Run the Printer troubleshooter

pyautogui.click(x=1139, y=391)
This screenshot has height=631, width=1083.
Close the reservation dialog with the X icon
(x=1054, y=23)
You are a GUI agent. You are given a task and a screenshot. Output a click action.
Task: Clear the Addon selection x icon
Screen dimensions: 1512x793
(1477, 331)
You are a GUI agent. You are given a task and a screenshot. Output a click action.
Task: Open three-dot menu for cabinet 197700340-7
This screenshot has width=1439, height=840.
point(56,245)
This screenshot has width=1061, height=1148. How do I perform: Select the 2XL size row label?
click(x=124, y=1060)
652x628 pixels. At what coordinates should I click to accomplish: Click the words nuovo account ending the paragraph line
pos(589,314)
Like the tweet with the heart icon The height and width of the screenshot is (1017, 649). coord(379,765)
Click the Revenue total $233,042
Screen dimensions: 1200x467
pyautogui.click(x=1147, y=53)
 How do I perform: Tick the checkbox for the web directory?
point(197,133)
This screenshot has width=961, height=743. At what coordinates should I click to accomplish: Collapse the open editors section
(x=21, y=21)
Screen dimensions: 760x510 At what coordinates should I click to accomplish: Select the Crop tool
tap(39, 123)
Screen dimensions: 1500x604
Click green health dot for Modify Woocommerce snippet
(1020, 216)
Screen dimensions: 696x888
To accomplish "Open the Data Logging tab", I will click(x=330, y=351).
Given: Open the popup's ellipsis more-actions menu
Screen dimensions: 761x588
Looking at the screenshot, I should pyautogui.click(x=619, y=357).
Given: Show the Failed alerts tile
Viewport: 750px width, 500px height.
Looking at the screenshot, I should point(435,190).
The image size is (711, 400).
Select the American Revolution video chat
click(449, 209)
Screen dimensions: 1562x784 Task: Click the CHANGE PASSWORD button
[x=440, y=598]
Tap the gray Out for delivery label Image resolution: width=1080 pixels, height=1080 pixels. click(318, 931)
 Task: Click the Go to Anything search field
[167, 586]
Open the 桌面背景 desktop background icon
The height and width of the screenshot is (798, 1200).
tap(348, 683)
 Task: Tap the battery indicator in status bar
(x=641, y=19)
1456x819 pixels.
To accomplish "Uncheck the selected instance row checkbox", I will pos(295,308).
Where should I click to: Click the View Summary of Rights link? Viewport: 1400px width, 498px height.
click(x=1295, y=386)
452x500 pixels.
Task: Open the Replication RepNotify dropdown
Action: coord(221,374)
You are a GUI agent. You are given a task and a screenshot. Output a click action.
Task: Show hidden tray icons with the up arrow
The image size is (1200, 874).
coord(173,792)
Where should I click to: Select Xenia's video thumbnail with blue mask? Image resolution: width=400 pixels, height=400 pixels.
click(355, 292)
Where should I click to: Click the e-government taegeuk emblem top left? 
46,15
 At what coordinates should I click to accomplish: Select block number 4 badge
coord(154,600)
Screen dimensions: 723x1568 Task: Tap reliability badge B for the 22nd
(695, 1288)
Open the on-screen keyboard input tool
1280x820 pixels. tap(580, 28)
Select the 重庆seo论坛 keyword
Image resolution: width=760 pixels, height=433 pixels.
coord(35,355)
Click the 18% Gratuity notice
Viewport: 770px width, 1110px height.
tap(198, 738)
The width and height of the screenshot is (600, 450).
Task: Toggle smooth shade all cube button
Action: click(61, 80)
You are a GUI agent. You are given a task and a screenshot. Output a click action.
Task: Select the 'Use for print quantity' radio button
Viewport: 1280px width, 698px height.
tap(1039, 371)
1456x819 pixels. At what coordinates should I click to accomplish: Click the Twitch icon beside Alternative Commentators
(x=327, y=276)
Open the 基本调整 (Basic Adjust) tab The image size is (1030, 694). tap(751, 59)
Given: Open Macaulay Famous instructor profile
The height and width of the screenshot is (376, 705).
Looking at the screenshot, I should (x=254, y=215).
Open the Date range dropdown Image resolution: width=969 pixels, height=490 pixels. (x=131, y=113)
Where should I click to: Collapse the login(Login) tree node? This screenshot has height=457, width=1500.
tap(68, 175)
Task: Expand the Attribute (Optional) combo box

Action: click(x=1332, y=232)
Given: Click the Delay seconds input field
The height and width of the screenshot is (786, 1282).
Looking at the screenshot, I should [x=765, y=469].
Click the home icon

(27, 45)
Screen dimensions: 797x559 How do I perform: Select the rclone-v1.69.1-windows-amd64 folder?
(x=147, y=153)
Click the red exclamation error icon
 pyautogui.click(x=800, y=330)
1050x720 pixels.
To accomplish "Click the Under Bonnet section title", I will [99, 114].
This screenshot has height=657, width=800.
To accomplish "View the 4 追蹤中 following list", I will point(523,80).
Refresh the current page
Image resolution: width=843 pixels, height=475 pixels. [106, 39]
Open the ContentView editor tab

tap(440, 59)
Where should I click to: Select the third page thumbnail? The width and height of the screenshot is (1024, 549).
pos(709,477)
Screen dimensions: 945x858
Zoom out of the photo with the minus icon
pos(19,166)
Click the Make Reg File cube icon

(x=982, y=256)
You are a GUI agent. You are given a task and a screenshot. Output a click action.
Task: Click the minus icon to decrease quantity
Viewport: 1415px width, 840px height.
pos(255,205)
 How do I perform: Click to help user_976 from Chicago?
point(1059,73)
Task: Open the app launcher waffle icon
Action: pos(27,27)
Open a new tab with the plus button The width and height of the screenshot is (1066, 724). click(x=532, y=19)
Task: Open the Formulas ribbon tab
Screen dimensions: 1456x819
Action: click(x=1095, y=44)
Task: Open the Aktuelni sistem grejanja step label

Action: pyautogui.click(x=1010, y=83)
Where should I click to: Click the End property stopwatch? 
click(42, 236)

________________

**Exercise objective:**
Can you quote the data from the line with "Where should I click to: Select Xenia's" up to and including the line with "tap(1039, 371)", reproducing each line verbatim?

**Completed exercise:**
Where should I click to: Select Xenia's video thumbnail with blue mask? Image resolution: width=400 pixels, height=400 pixels.
click(355, 292)
Where should I click to: Click the e-government taegeuk emblem top left? 
46,15
 At what coordinates should I click to accomplish: Select block number 4 badge
coord(154,600)
Screen dimensions: 723x1568 Task: Tap reliability badge B for the 22nd
(695, 1288)
Open the on-screen keyboard input tool
1280x820 pixels. tap(580, 28)
Select the 重庆seo论坛 keyword
Image resolution: width=760 pixels, height=433 pixels.
coord(35,355)
Click the 18% Gratuity notice
Viewport: 770px width, 1110px height.
tap(198, 738)
The width and height of the screenshot is (600, 450).
Task: Toggle smooth shade all cube button
Action: click(61, 80)
You are a GUI agent. You are given a task and a screenshot. Output a click action.
Task: Select the 'Use for print quantity' radio button
Viewport: 1280px width, 698px height.
tap(1039, 371)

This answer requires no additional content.